Verner Panton (13 February 1926 – 5 September 1998)
Verner Panton is considered one of Denmark’s most influential 20th-century furniture and interior designers. During his career, he created innovative and futuristic designs in a variety of materials, especially plastics, and in vibrant and exotic colors.
His style was seen as a product of the 1960s and fell out of favour in subsequent decades. By the end of the 20th Century, they had regained their “cool” amongst the public. As of 2016, Panton’s most well-known furniture models are still in production. During the first two years of his career, 1950–1952, he worked at the architectural practice of Arne Jacobsen, another key Danish architect and furniture designer. Panton turned out to be an “enfant terrible” and he started his own design and architectural office.

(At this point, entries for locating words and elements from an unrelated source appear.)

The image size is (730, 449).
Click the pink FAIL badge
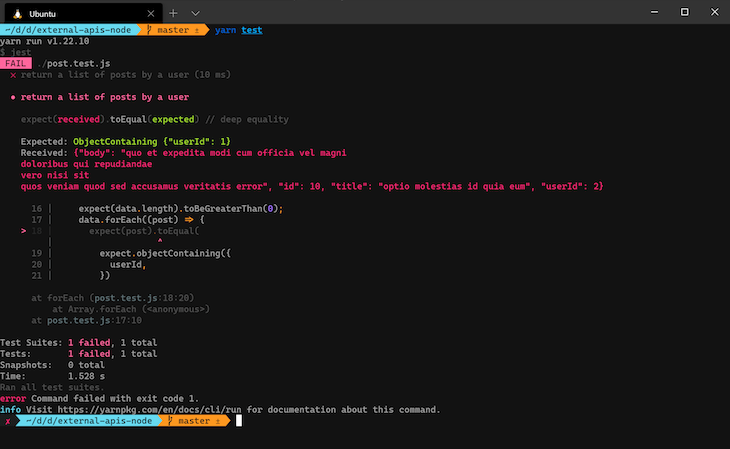(16, 63)
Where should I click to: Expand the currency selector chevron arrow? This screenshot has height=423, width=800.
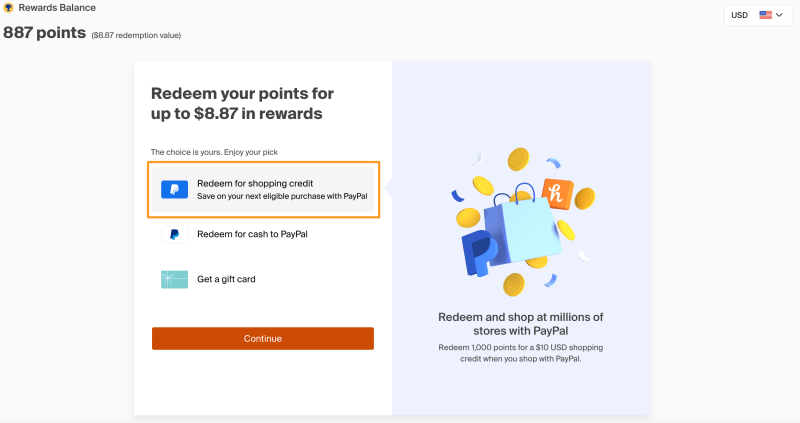780,15
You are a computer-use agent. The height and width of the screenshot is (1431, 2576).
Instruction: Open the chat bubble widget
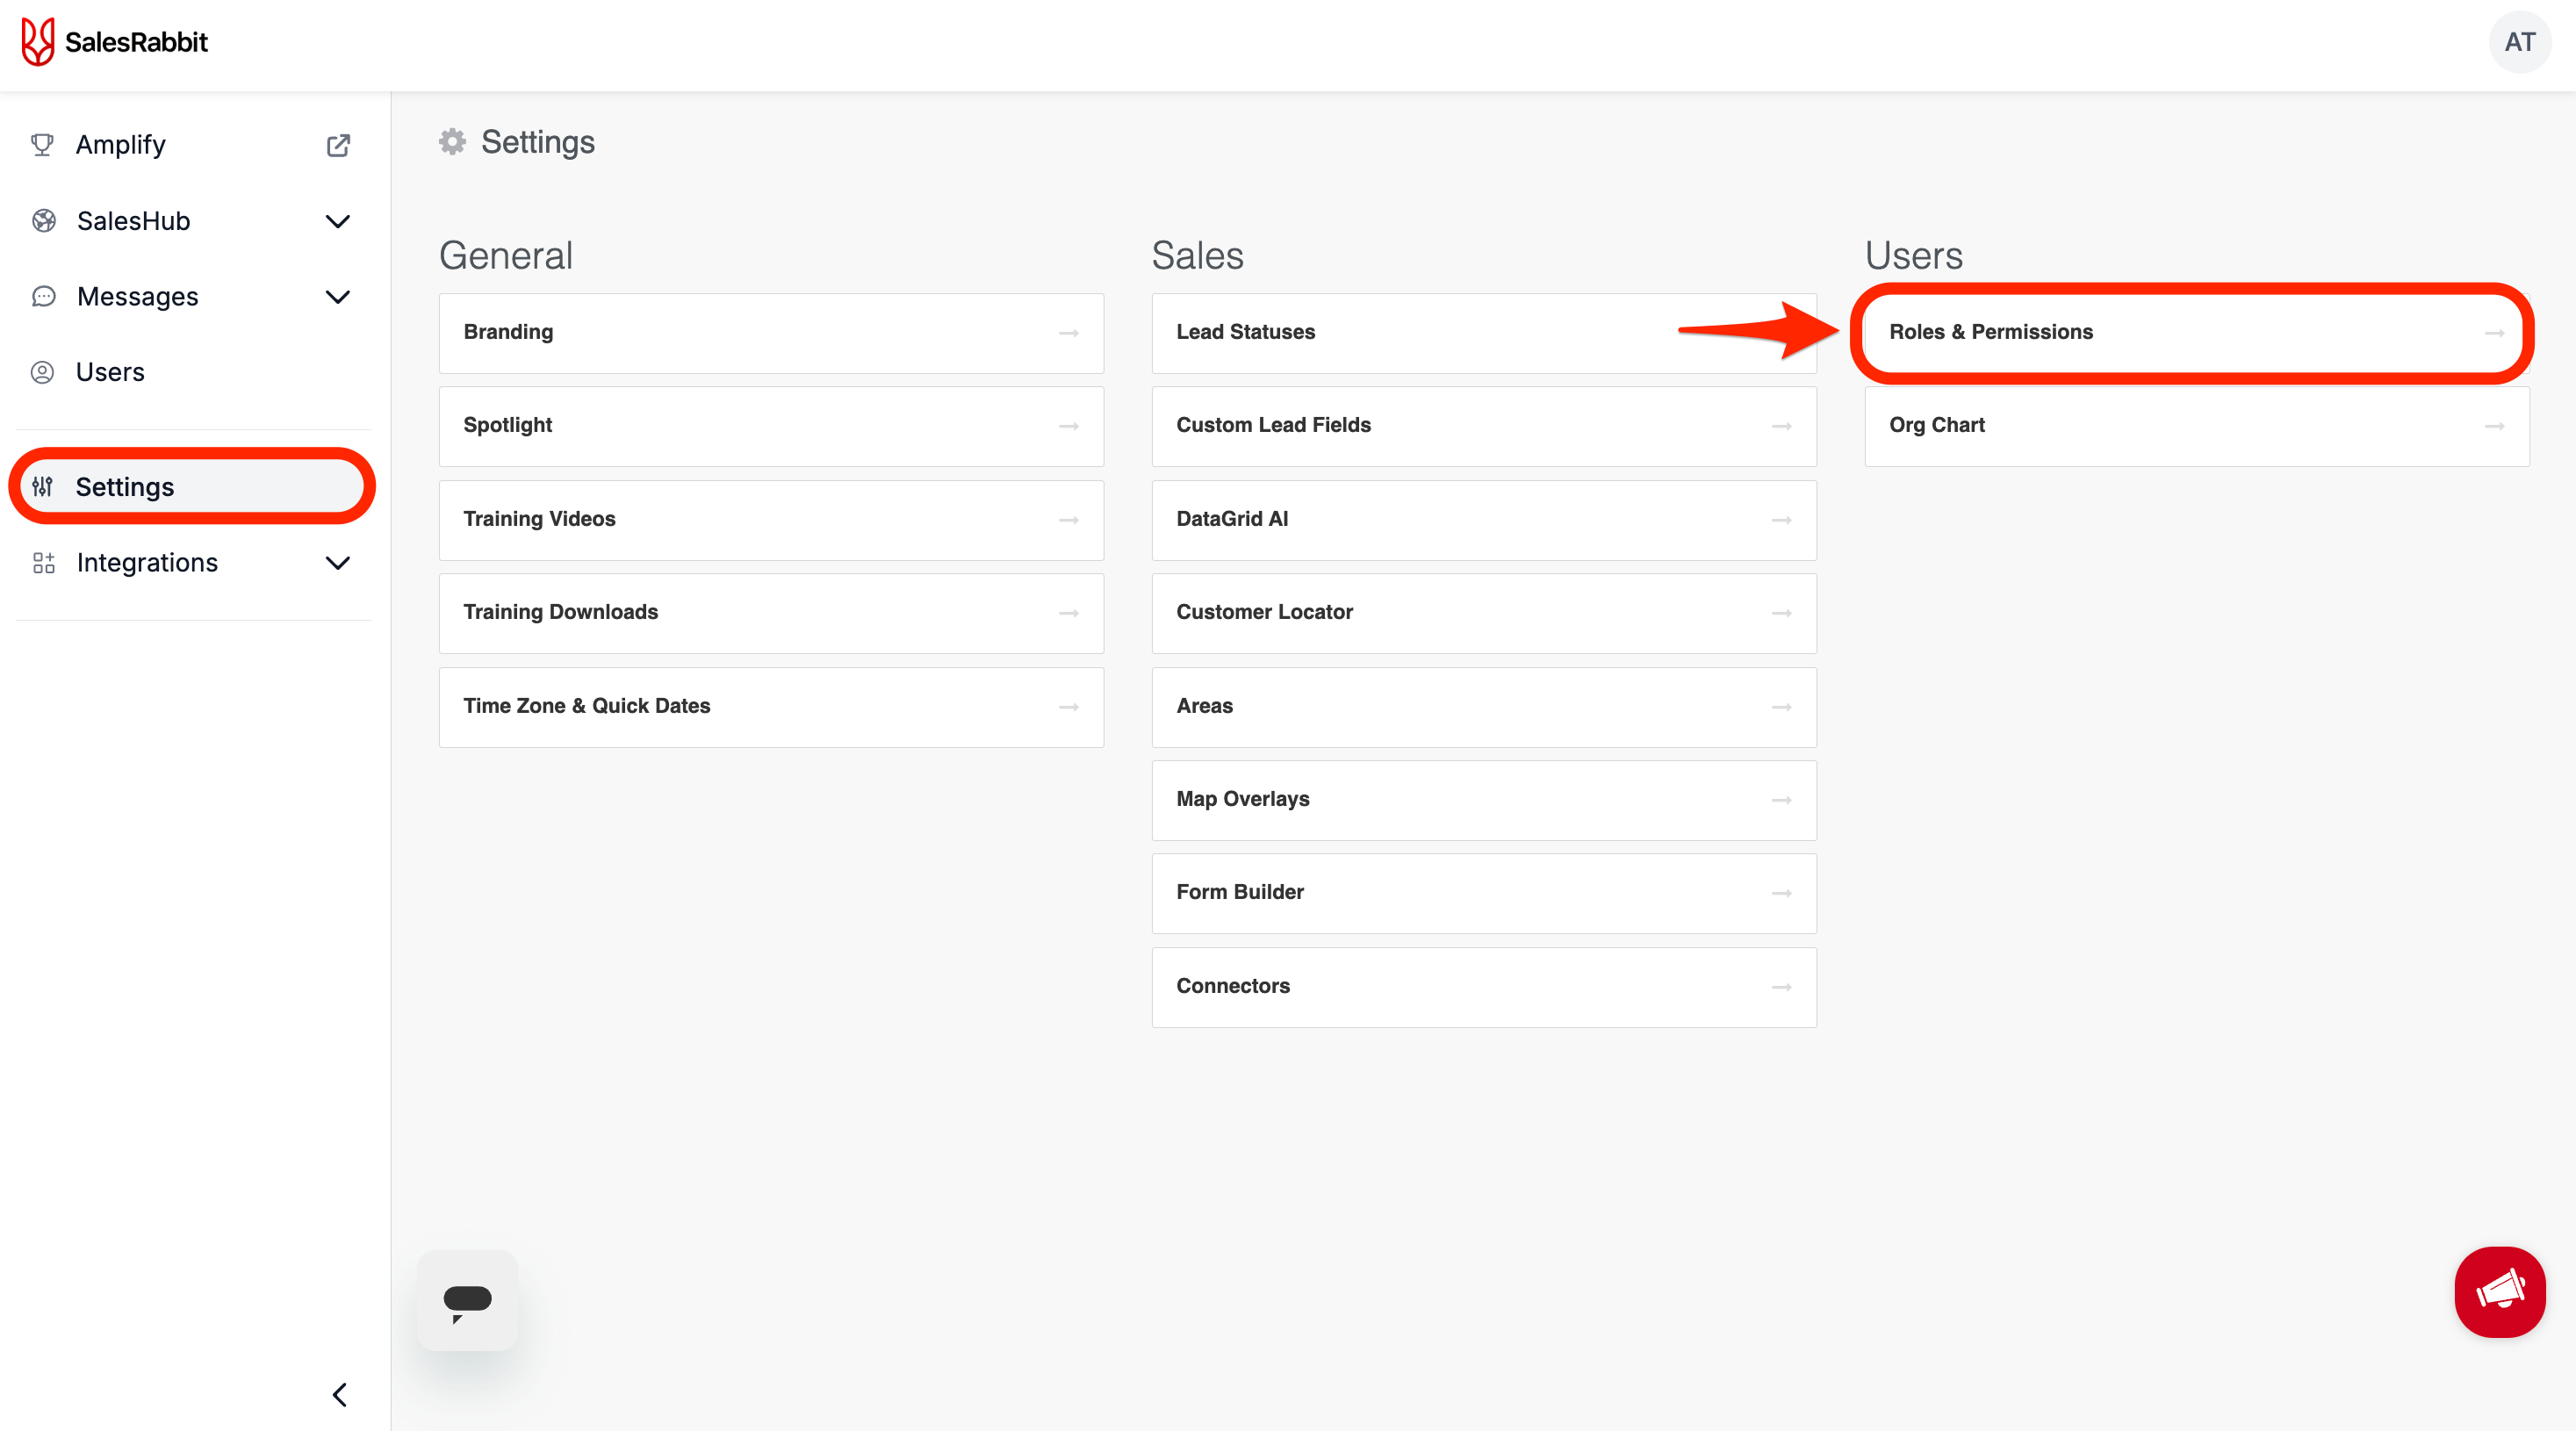[467, 1300]
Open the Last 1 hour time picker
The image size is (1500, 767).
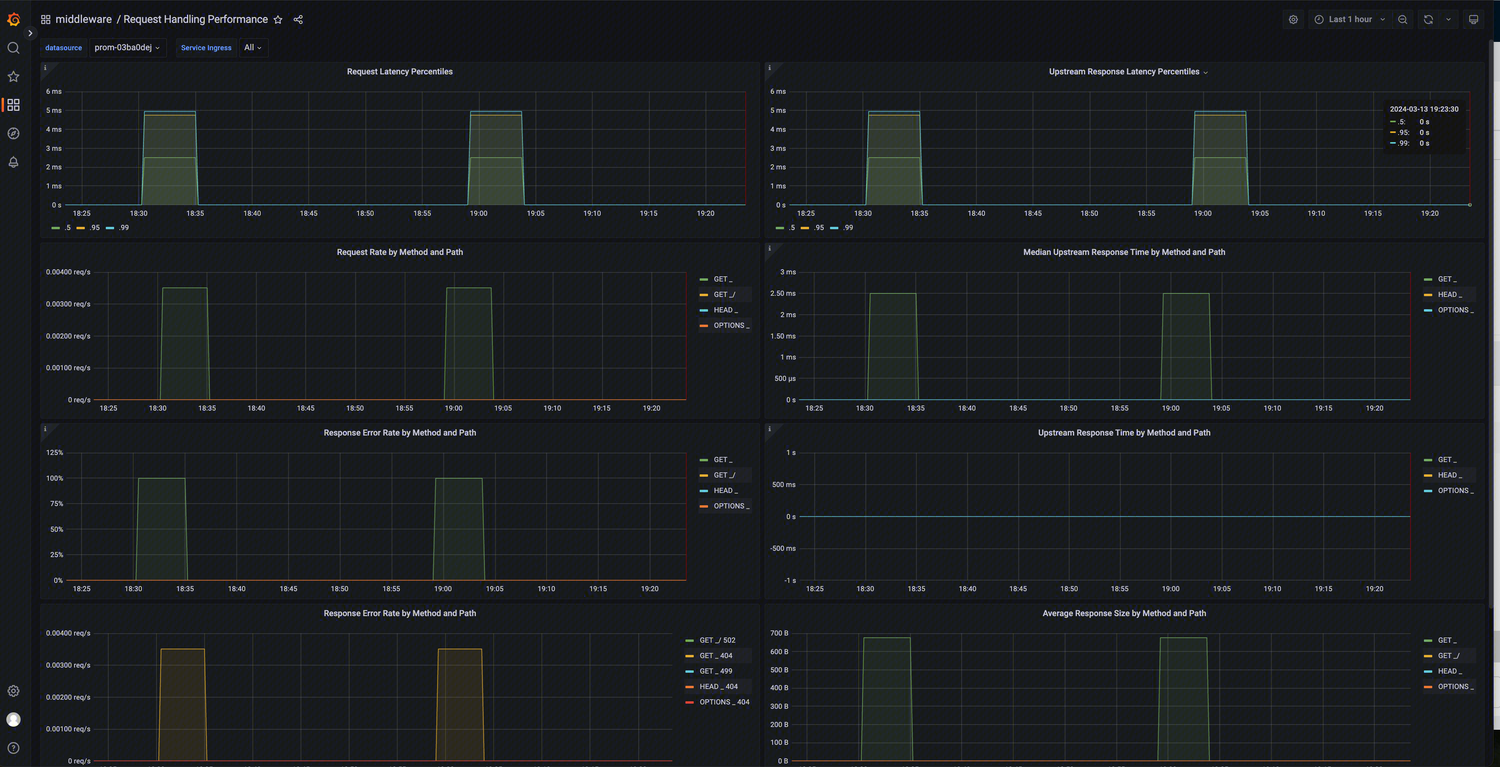tap(1350, 19)

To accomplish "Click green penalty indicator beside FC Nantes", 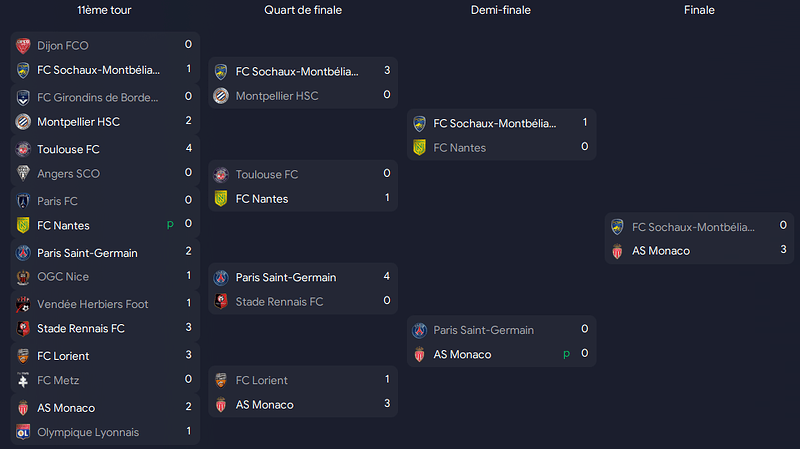I will tap(170, 224).
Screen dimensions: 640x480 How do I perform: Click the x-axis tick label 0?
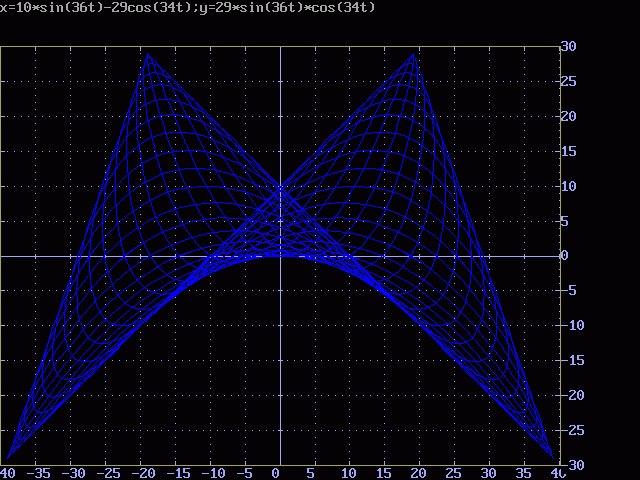pos(280,473)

He became well known for his innovative architectural proposals, including a collapsible house (1955), the Cardboard House and the Plastic House (1960). Near the end of the 1950s, his chair designs became much more unconventional, with no legs or discernible back. In 1960 Panton was the designer of the very first single-form injection-moulded plastic chair. The Stacking chair or S chair, became his most famous and mass-produced design resulting organic shapes inspired by the human body requirements, the tongue.
In the late 1960s and early 1970s, Verner Panton experimented with designing entire psychadelic environments. He also became a leading proponent in space age design – a lot of these futuristic visions are still popular today.